Of Law and Chaos: Introduction

It should come as no surprise that a blog focused on the ethics of Pathfinder should deal first and foremost with matters of good and evil, both in an in-game alignment sense and in a wider, more conceptual normative sense. And yet, this would also seem to do a disservice to a full half of the game’s alignment spectrum: I have written literally tens of thousands of words so far about good and evil, with barely a few dozen casually thrown off about law and chaos. Well, that pattern stops today: welcome to the introductory post in what I hope will be a medium-length series on how to think about the law/chaos alignment axis in Pathfinder!

After all, while there certainly is a perspective which suggests that good and evil are the primary moral concepts to examine when it comes to alignment, there is another sense in which the metaethics of law and chaos are far more interesting and fruitful concepts.

Consider the following: the normative value of good and evil are obvious on their face, perhaps even tautological. What I mean is that, whatever else we might mean by “good” and “evil,” we mean that those things which are “good” are deserving of valuing or admiration, are the kinds of things/actions/results/whatever towards which we should strive, while those things which are “evil” are deserving of scorn/avoidance/what have you. This kind of normative evaluation is built into the very meaning of these terms*, and that actually takes away one possible interesting path of ethical inquiry into these concepts: we know, by virtue of the meaning of these terms, that evil is bad and good is (for lack of a better term) good. As a result, this is simply not an interesting conclusion.

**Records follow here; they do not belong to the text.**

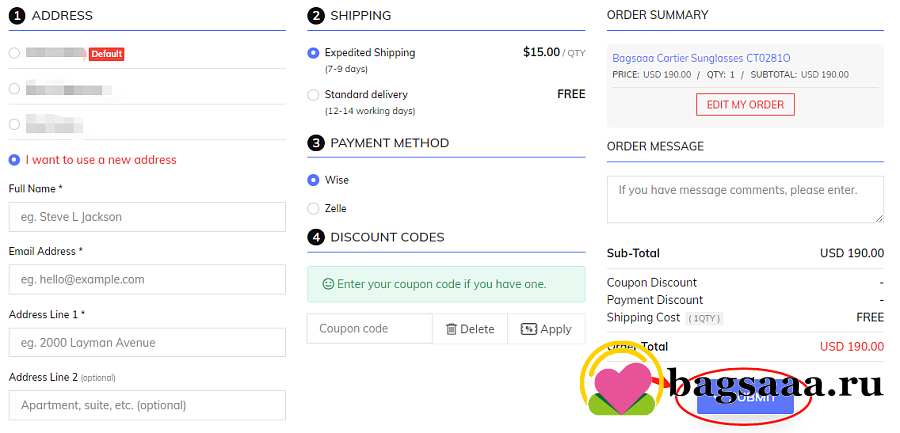Click the trash icon next to Delete
Image resolution: width=900 pixels, height=433 pixels.
click(451, 329)
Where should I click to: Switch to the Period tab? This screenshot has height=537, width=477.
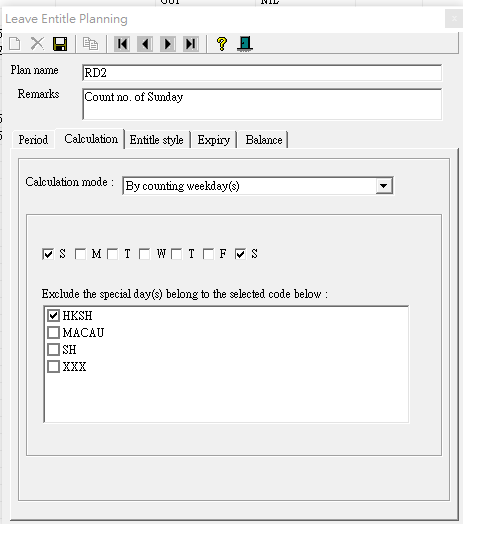tap(33, 140)
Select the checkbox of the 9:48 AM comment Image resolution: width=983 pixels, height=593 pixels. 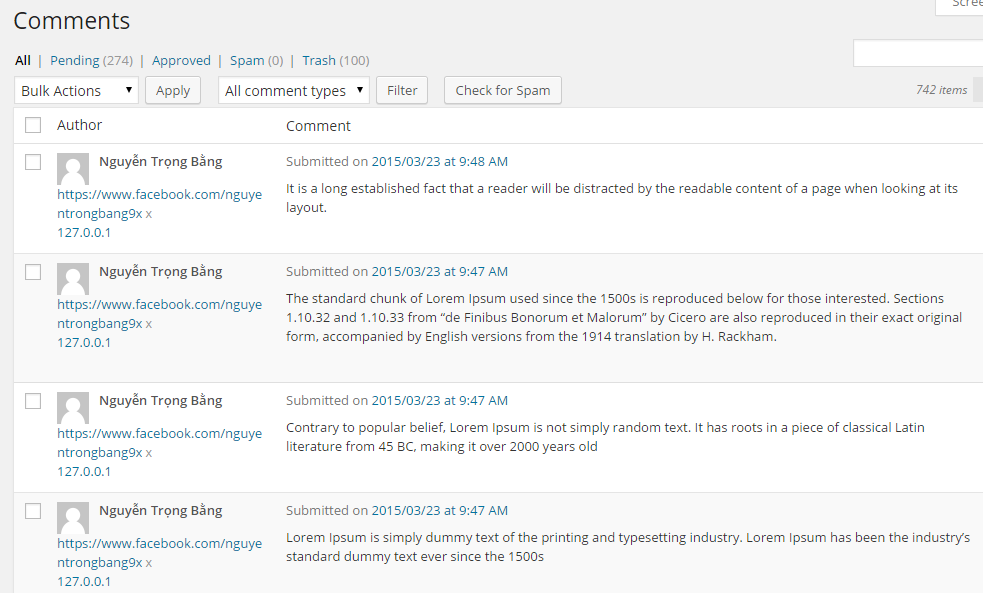33,162
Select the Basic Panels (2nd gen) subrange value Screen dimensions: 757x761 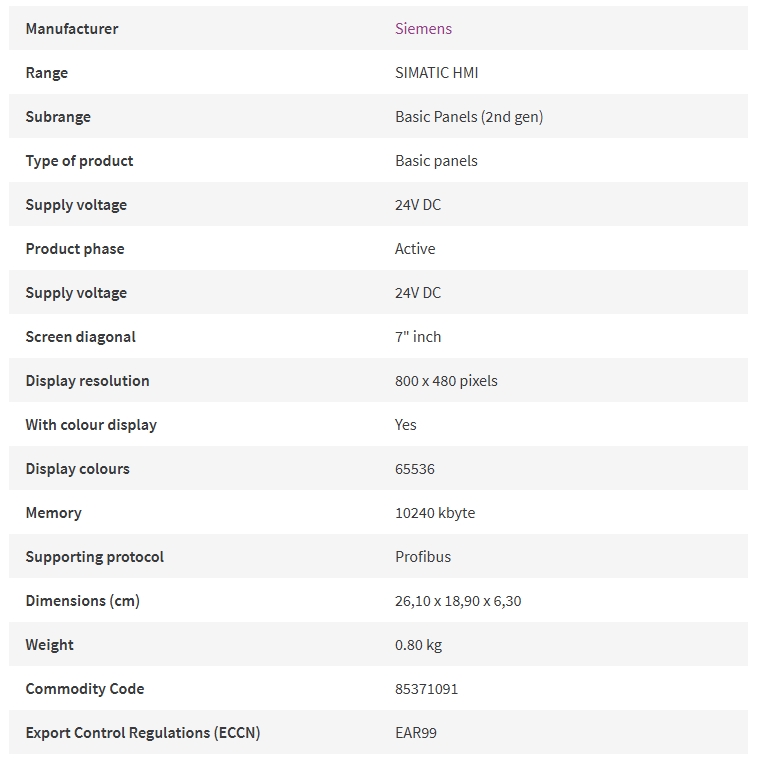pos(469,117)
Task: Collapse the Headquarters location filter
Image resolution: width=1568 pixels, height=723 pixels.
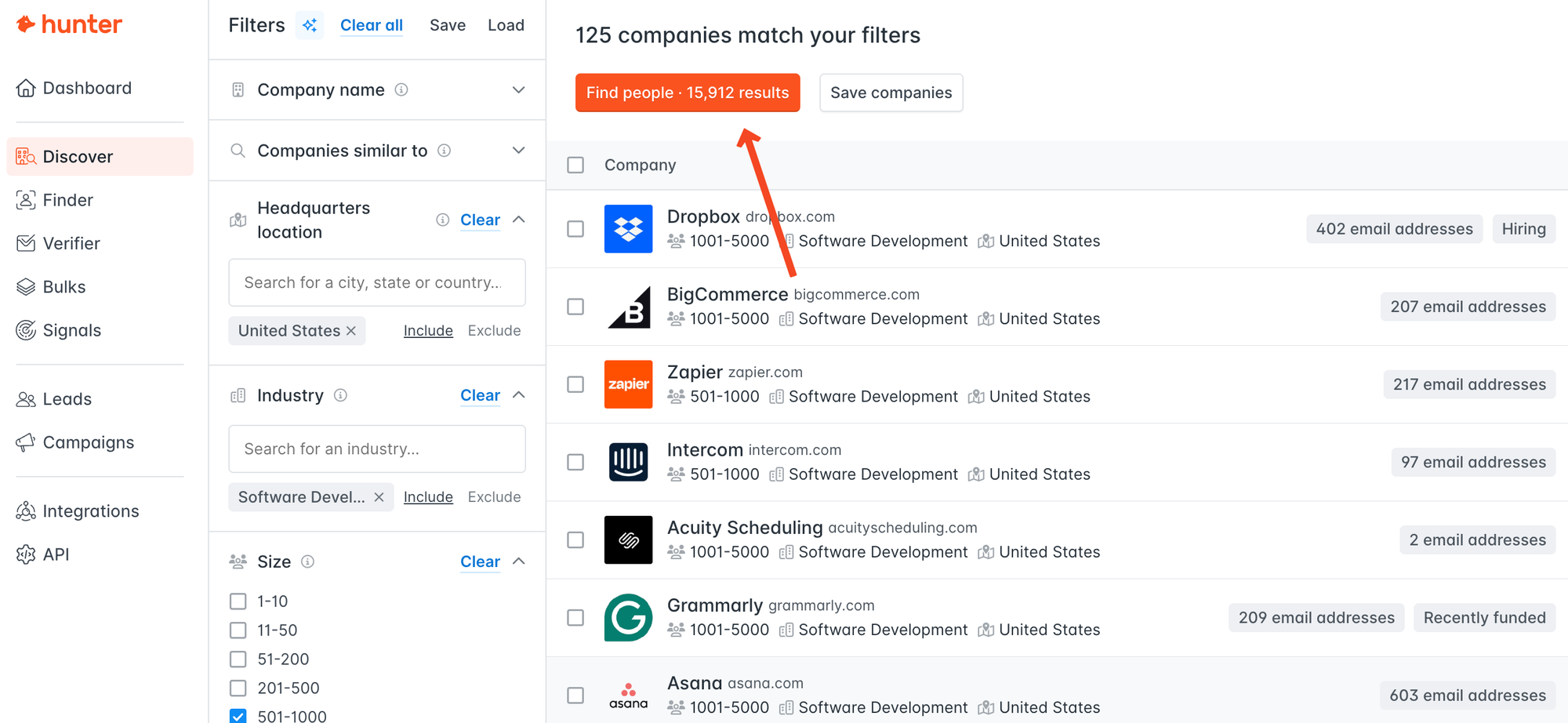Action: (518, 220)
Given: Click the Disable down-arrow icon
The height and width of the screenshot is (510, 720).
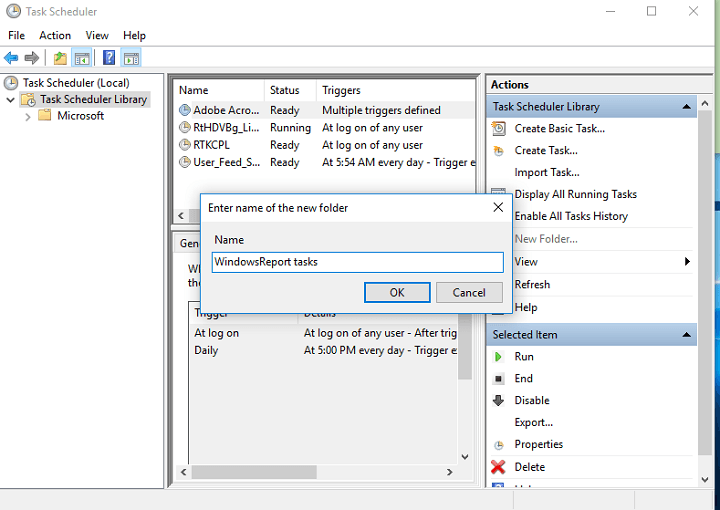Looking at the screenshot, I should coord(498,401).
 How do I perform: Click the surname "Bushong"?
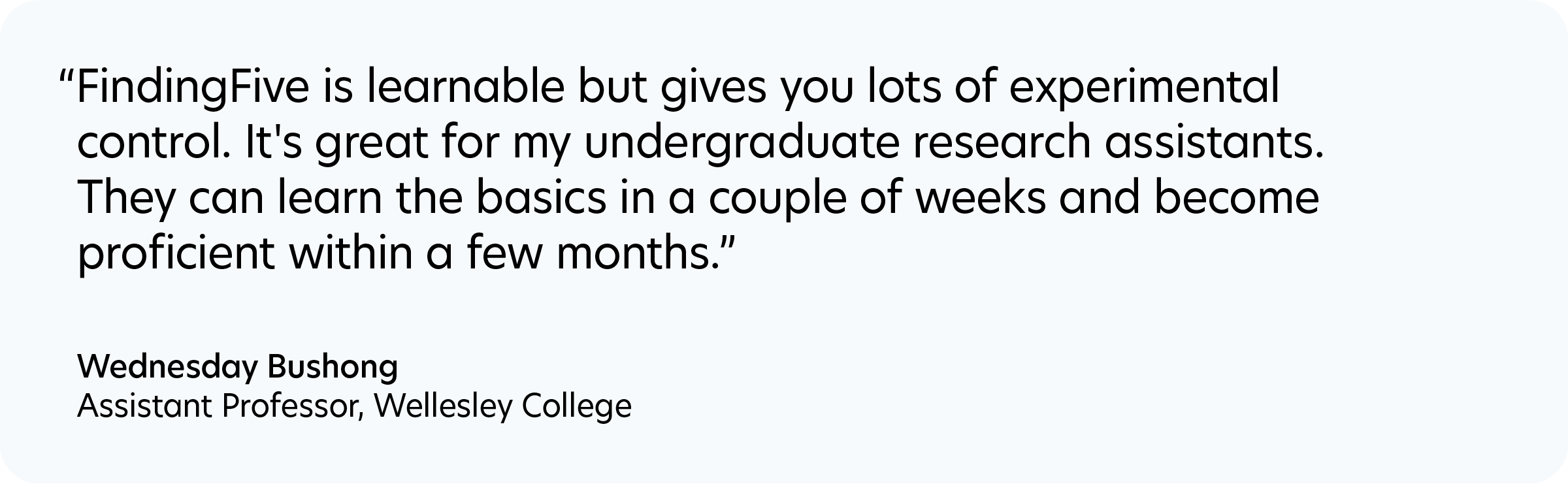pyautogui.click(x=332, y=367)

When it comes to law and chaos, on the other hand, this normativity isn’t really built in…or, if it is, it’s buried quite a bit deeper. Whatever we might think about how those who identify as chaotic behave morally, compared with those who identify as lawful, it just doesn’t seem baked into the meaning of these terms that one is morally better or worse than the other. And that opens up the possibility of a more interesting, diverse, wide-ranging philosophical exploration of the subject.

Of course, aside from any philosophical issues, the fact is that the lawful-chaotic axis of alignment in Pathfinder is at least as controversial and misunderstood in the gaming context as in any metaethical context. So the first order of business in this series will be to do some conceptual cleaning up of what it means, exactly, for one’s alignment to be lawful or chaotic within the rules and lore of Pathfinder. Once we’ve (hopefully) cleared that up a bit, we’ll be proceeding to look at a few different arguments and considerations about the moral status of lawful versus chaotic alignments, to see what kind of normative issues actually do come into play with these concepts, even if they might not constitute part of the meaning of what it is to be lawful or chaotic.

So that’s where we’ll leave it off for now: since I expect that actually getting even a basic handle on the conceptual character of lawful and chaotic alignment will require the spilling of a fair amount of ink, we’ll start in with those substantial questions next time. Until then, though, I’d love to hear what kinds of considerations and/or arguments you think ought to come into play on this topic, as well as how these concepts are conceptualized at your tables.
*While I hold that this is true of “good” and “evil” in the moral sense, there is arguably a non-normative in-game metaphysical sense of these terms, tied to alignment, which does not have this tautologically normative character. See this post from an earlier series on understanding alignment for more on what I call “alignment dualism” and why what is true of good and evil in a moral sense may not be true of good and evil in a metaphysical sense…at least in Pathfinder.

11 Replies to “Of Law and Chaos: Introduction”

  1. I’ve been interested in where the different types of justice (retribution, deterrence, rehabilitation, and so on) fit in the alignment grid. Often I sit down and say to myself “I have a LN character, now what does that mean?”.

    To be able to say – “This Paladin of Torag strongly believes in justice as incapacitation; so when he executes bandits it is not out of any hate or moral high ground, it is just the best way to ensure they never harm an innocent again.” makes a more detailed experience than saying he is Lawful and bandits are evil.